What this exercise asks:
- 1) Output the stretch of the DeepDream blog post from "A few people" through "dreams within dreams.", copying it word for word.
- 2) Go on with the blog post about DeepDream and dreaming, starting right after its final sentence.

Page excerpt:
+---+

Why DeepDream has nothing to do with Dreaming

Posted: June 19, 2015 at 11:35 am

A few people have emailed me to ask what I think about this, the method used to generate the image above. So I thought I would post the synthesis of my thoughts here. I was asked because my Ph.D. was about the mechanisms of dreaming. So what does this project have to do with dreaming? Well it turns out, not much at all. There are a few reasons why dreaming got folded into the discourse:

(a) The (or one of the) network(s) used is “codenamed Inception, which derives its name from the network in network paper by Lin et al [12] in conjunction with the famous ‘we need to go deeper’ internet meme”. Reference 12 does not contain the words “inception” nor “dream”. The meme refers to film “Inception” about sharing dreams. The intended link here seems to be the aspect of layers of depth in the “Network in Network”, which relates to the film depiction of the decent into dreams within dreams.

(b) The research blog post (below) contains the word dream once (twice if we count the occurrence in the comments). In the text, ‘dream’ (their quotes) are used in the context of feeding the ‘inversion’ algorithm a random field ‘prior’. The implication is that dreams are the making sense of random activations, a quite dated conception of dreaming (aligned with the early activation-synthesis hypothesis, Hobson & McCarly) which has been revised within a predictive context (The free energy minimization formalization of the Activation, Input-Output Gating, Modulation model, Hobson & Friston).

+---+

Dataset content:
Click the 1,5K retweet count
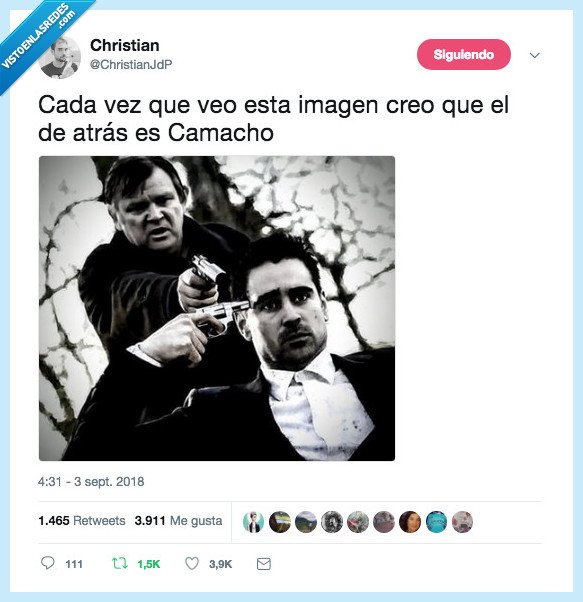583x602 pixels. (x=149, y=564)
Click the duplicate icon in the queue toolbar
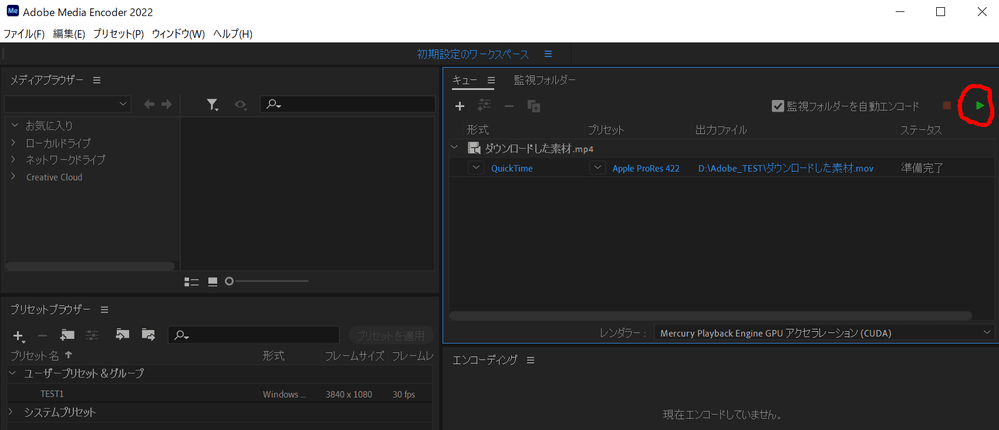This screenshot has height=430, width=999. [x=534, y=106]
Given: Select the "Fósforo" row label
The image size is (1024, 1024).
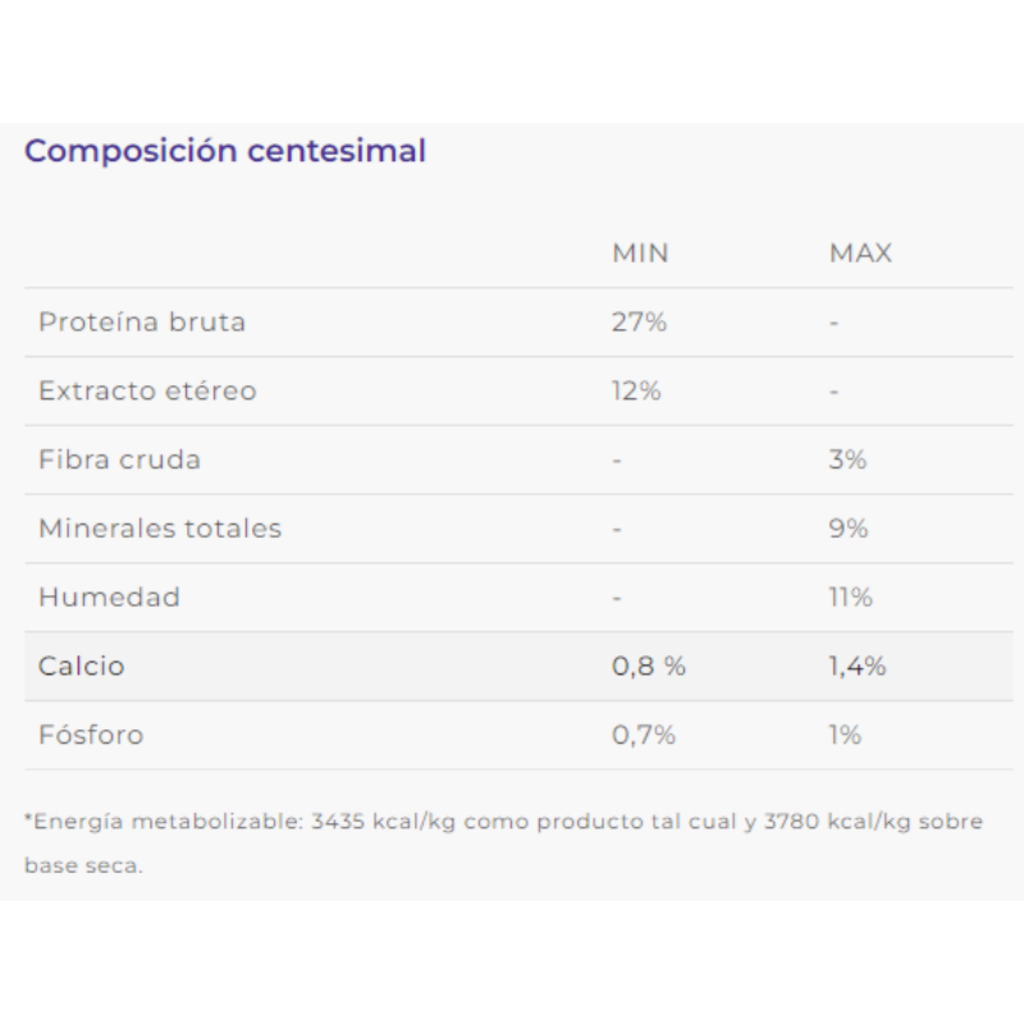Looking at the screenshot, I should (x=91, y=735).
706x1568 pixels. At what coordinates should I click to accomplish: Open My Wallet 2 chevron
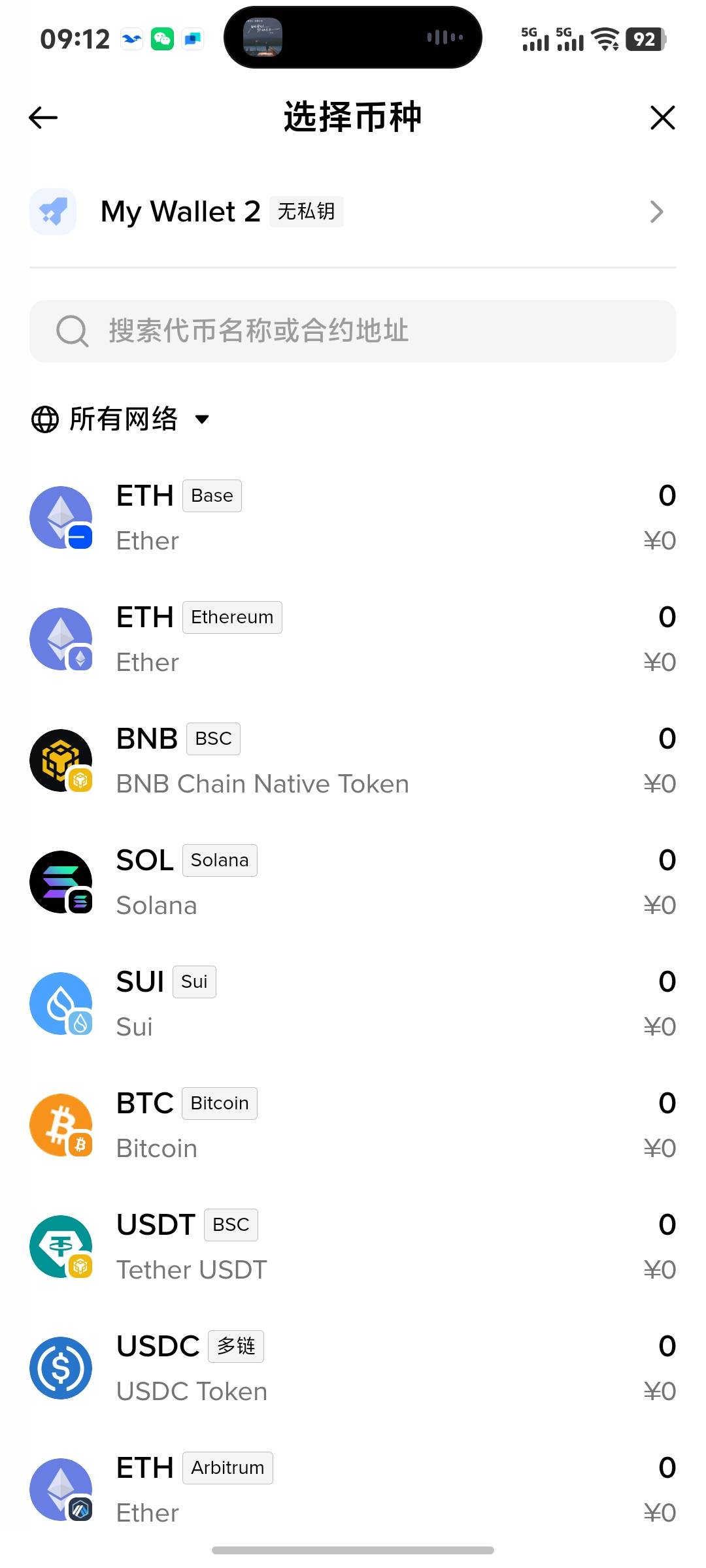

+---+

Answers given:
- 1)
A few people have emailed me to ask what I think about this, the method used to generate the image above. So I thought I would post the synthesis of my thoughts here. I was asked because my Ph.D. was about the mechanisms of dreaming. So what does this project have to do with dreaming? Well it turns out, not much at all. There are a few reasons why dreaming got folded into the discourse:

(a) The (or one of the) network(s) used is “codenamed Inception, which derives its name from the network in network paper by Lin et al [12] in conjunction with the famous ‘we need to go deeper’ internet meme”. Reference 12 does not contain the words “inception” nor “dream”. The meme refers to film “Inception” about sharing dreams. The intended link here seems to be the aspect of layers of depth in the “Network in Network”, which relates to the film depiction of the decent into dreams within dreams.

- 2)
These two minor points (the ‘codename’ of the network architecture, and the caption of the image shown above) have exploded into unfairly dropping this project into the realm of dreaming. It is amazing how much cultural clout there is to the notion of dreaming as random activations in REM, which has certainly invaded technical realms. Just the fact that these are still images implies they are not dreams, but images. That they are trained on highly constrained data is what allows them to look resolved. I wonder what would happen if they were trained on arbitrary continuous data (e.g. a live camera). Probably something a lot less interesting.

So if project is not about dreaming, what is it about? Imagery.

Before this came up on my radar (yesterday), I was used to these types of images generated from trained deep learning networks, which are comparatively quite underwhelming to say the least! The difference is related to the a method of ‘inverting’ the abstraction process of a deep learning algorithm. Normally a deep network takes a bunch of images, and generalizes a set of high level abstractions (level of abstraction corresponding to layers in the network) for the set of input images. As I understand, these images I had been used to are the raw representations, not inversions of the network. When they invert the network, they flip the relation around and construct new images from these high level representations constructed by an already trained network. In order to do this they provide a ‘prior’ image that is used to ‘regularize’ the task of reconstructing images from high level abstractions.

So why are these images so compelling? There are a lot of reasons, the super saturated colours and clearly recursive nature are the main contributors. I think there is something quite compelling in the requirement of the prior image in the inversion process, which potentially sets up a tension between the prior and data-set on which the network is trained. I think the tension between the data-set and prior image is significant. When the prior is noise, then the iterative process is exposed more clearly, leading to fractal and M.C. Escher like imagery. The labelling of these images as ‘dreams’ reinforces the notion of dreams as predominantly bizarre, which is a problematic stance. (See my TEDx talk.)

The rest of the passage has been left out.